Menem assentiu e discretamente perguntou ao hoteleiro:
— Aconteceu alguma coisa por aqui? Havia policiais para todos os lados na estação.
O hoteleiro atirou as mãos para o alto e começou a falar:
— Então o senhor não sabe? Esta manhã o chefe de polícia fez um cerco à casa de Serdán. Os dois sempre foram inimigos mortais, o senhor sabe. Ele estendeu um mandado de busca e Serdán abriu fogo ali mesmo. Enfim, Serdán foi meio precipitado. Até um tolo veria que ele estava reunindo forças, trazendo armas para dentro de casa sempre que o portão de entrada se abria. Ouvi dizer que ele se disfarçava de viúva, mas o disfarce era tão ruim, que todo mundo tinha percebido. Só fingiram não notar, afinal ele é um aristocrata, um homem rico.
Menem recebeu a chave do seu quarto e perguntou com fingida falta de interesse:
— E depois, o que aconteceu?
O hoteleiro balançou a cabeça.
— Foi horrível. A polícia e a guarda do Estado invadiram a casa e mataram todo mundo. Toda a família de Serdán foi assassinada, incluindo seu irmão caçula, Máximo, e as armas que estavam guardadas no armazém foram apreendidas. Bem, mudando de assunto, o senhor deseja comer alguma coisa?
Menem fez um gesto casual:
— Não estou com muita fome. Acho que vou apenas subir e descansar um pouco.
Na manhã seguinte, o jornal deu uma breve notícia sobre o massacre na casa de Serdán. Menem ficou arrepiado. Chamou José, disse-lhe para fazer as malas e apressou-se em deixar Puebla.
— Para onde o senhor vai, mestre? — quis saber José.
— Para San Antonio.
José, com o rosto branco de medo, perguntou:
— Por que o senhor vai justamente para lá? Não é onde está Madero?
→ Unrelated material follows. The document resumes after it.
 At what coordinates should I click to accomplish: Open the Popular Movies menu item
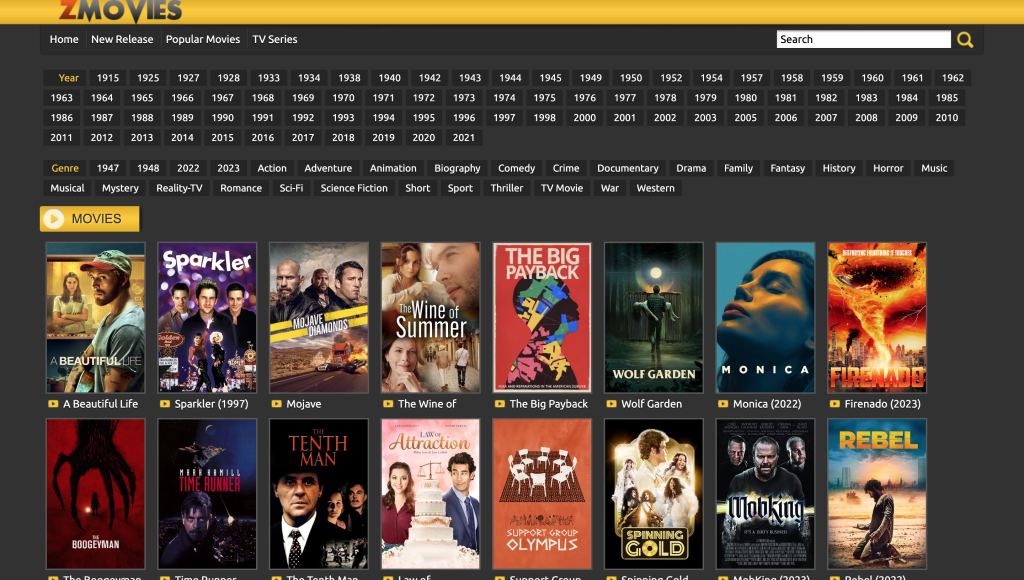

— Amanhã a história do México vai mudar, e não posso ficar preso no meio do nada no Yucatán, posso? Volte para a fazenda se não quiser ir comigo.
José parecia à beira do choro, mas não arredou pé do patrão. Eles compraram passagens para a Cidade do México, onde tiveram de trocar de trem para seguir até San Antonio.
Pouco antes de chegarem a San Antonio, após dois dias de viagem ansiosa, o trem subitamente parou. Ouviram-se tiros. Algumas tropas armadas subiram em um morro e enfrentaram o contra-ataque de soldados fardados que estavam à espera delas.
— Mestre, nunca vi uma tropa tão ridícula. Ah, logo vão fugir correndo! — José não parava de matraquear, inclinado à janela. Menem observou-os também. Podiam ser as tropas de Madero, vindas da fronteira ao norte.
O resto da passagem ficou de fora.